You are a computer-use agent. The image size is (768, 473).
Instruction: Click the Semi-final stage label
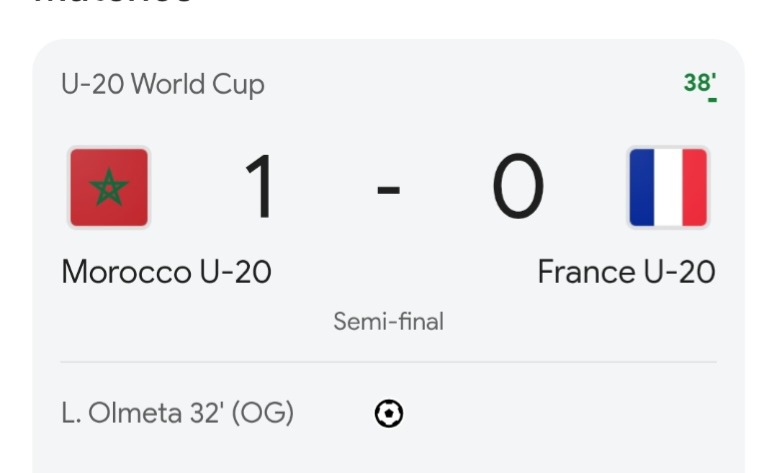[388, 322]
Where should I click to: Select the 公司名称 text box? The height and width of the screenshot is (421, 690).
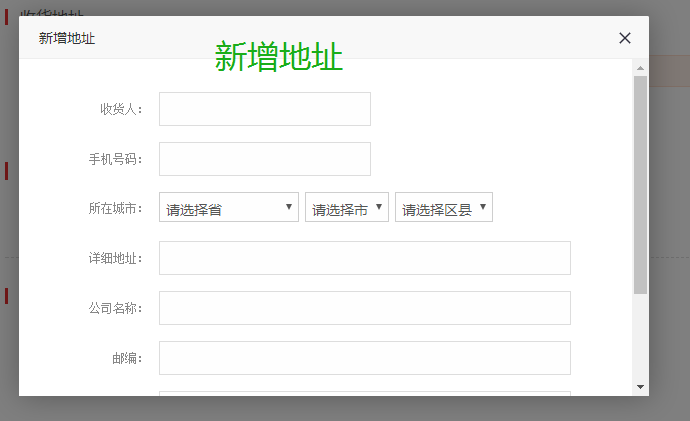[365, 308]
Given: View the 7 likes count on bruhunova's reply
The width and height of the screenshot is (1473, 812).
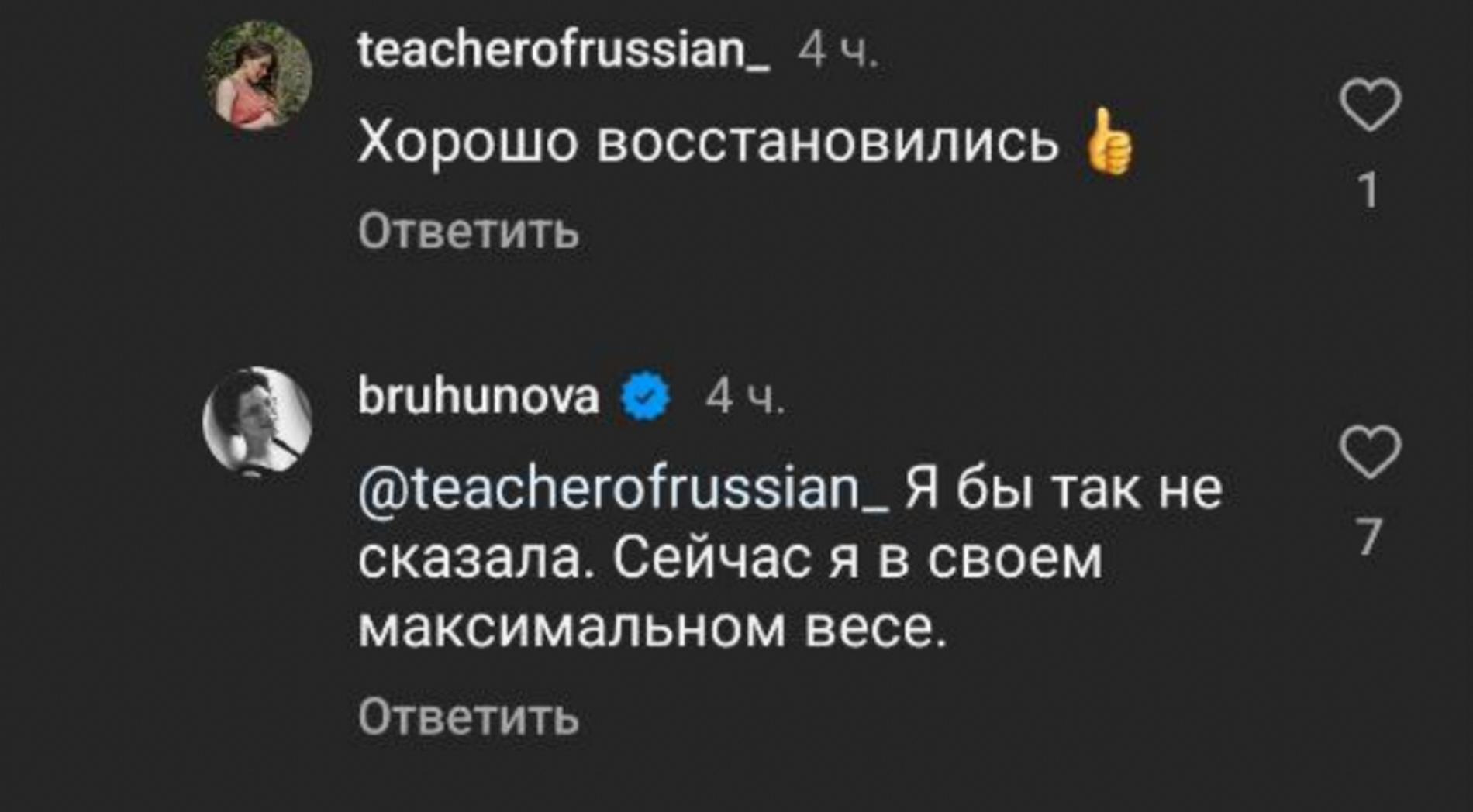Looking at the screenshot, I should click(1369, 537).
+ + + +
Problem description:
Repeat the entries exactly, without pictures.

Exercise answer:
You are a computer-use agent. The image size is (768, 473).
Instruction: Click the Semi-final stage label
[388, 322]
Where should I click to: Select the 公司名称 text box? The height and width of the screenshot is (421, 690).
[365, 308]
Given: View the 7 likes count on bruhunova's reply
The width and height of the screenshot is (1473, 812).
Looking at the screenshot, I should click(1369, 537).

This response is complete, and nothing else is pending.